• [Task requirements]
Each line below must be transcribed with no word changed.

Saved data entries:
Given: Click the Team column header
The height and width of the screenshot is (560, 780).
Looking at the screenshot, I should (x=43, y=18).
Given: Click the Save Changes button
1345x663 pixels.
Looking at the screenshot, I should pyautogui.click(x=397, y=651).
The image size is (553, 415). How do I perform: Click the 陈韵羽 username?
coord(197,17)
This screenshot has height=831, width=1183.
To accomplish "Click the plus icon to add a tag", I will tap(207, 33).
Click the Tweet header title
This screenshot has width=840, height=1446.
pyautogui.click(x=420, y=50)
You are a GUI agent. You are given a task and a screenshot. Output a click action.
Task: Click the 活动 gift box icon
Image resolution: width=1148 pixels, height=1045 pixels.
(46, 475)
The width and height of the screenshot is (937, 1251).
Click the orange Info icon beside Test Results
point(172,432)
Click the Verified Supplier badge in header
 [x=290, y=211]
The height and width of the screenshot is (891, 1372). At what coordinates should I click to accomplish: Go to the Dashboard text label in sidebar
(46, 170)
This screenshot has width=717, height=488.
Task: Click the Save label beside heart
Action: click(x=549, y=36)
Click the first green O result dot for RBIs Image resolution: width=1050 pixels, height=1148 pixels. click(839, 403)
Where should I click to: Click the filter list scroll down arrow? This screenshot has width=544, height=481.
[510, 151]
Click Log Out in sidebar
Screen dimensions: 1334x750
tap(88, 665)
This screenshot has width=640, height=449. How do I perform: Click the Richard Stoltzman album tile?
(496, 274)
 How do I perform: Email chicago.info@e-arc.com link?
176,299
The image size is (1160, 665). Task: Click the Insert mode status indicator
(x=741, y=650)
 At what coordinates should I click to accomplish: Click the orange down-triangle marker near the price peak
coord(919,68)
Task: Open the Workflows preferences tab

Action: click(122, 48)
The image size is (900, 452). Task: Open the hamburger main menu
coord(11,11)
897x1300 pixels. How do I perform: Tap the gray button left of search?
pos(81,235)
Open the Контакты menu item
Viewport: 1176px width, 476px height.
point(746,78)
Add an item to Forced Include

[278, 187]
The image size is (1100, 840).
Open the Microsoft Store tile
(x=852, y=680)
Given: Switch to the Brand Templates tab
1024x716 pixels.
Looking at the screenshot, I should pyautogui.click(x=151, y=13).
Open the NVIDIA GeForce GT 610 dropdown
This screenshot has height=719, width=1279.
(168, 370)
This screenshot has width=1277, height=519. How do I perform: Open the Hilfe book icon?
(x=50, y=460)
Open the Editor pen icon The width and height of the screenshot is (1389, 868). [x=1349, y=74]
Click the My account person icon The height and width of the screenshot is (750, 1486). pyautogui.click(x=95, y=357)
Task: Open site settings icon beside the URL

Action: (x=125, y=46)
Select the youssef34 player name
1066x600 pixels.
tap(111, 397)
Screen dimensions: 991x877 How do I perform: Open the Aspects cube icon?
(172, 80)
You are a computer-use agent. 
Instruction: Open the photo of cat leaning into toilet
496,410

• [Output for this task]
Given: Click the Team column header
The height and width of the screenshot is (560, 780).
Looking at the screenshot, I should (x=43, y=18).
Given: Click the Save Changes button
1345x663 pixels.
Looking at the screenshot, I should pyautogui.click(x=397, y=651).
The image size is (553, 415). How do I perform: Click the 陈韵羽 username?
coord(197,17)
This screenshot has height=831, width=1183.
To accomplish "Click the plus icon to add a tag", I will tap(207, 33).
Click the Tweet header title
This screenshot has width=840, height=1446.
pyautogui.click(x=420, y=50)
You are a GUI agent. You are given a task and a screenshot. Output a click action.
Task: Click the 活动 gift box icon
Image resolution: width=1148 pixels, height=1045 pixels.
(46, 475)
The width and height of the screenshot is (937, 1251).
Click the orange Info icon beside Test Results
point(172,432)
Click the Verified Supplier badge in header
 [x=290, y=211]
The height and width of the screenshot is (891, 1372). At what coordinates should I click to accomplish: Go to the Dashboard text label in sidebar
(46, 170)
This screenshot has width=717, height=488.
Task: Click the Save label beside heart
Action: click(x=549, y=36)
Click the first green O result dot for RBIs Image resolution: width=1050 pixels, height=1148 pixels. click(839, 403)
Where should I click to: Click the filter list scroll down arrow? This screenshot has width=544, height=481.
[510, 151]
Click Log Out in sidebar
Screen dimensions: 1334x750
tap(88, 665)
This screenshot has width=640, height=449. How do I perform: Click the Richard Stoltzman album tile?
(496, 274)
 How do I perform: Email chicago.info@e-arc.com link?
176,299
The image size is (1160, 665). Task: Click the Insert mode status indicator
(x=741, y=650)
 At what coordinates should I click to accomplish: Click the orange down-triangle marker near the price peak
coord(919,68)
Task: Open the Workflows preferences tab

Action: click(122, 48)
The image size is (900, 452). Task: Open the hamburger main menu
coord(11,11)
897x1300 pixels. How do I perform: Tap the gray button left of search?
pos(81,235)
Open the Контакты menu item
Viewport: 1176px width, 476px height.
point(746,78)
Add an item to Forced Include

[278, 187]
The image size is (1100, 840).
Open the Microsoft Store tile
(x=852, y=680)
Given: Switch to the Brand Templates tab
1024x716 pixels.
Looking at the screenshot, I should pyautogui.click(x=151, y=13).
Open the NVIDIA GeForce GT 610 dropdown
This screenshot has height=719, width=1279.
(168, 370)
This screenshot has width=1277, height=519. How do I perform: Open the Hilfe book icon?
(x=50, y=460)
Open the Editor pen icon The width and height of the screenshot is (1389, 868). [x=1349, y=74]
Click the My account person icon The height and width of the screenshot is (750, 1486). pyautogui.click(x=95, y=357)
Task: Open site settings icon beside the URL

Action: (x=125, y=46)
Select the youssef34 player name
1066x600 pixels.
tap(111, 397)
Screen dimensions: 991x877 How do I perform: Open the Aspects cube icon?
(172, 80)
You are a computer-use agent. 
Instruction: Open the photo of cat leaning into toilet
496,410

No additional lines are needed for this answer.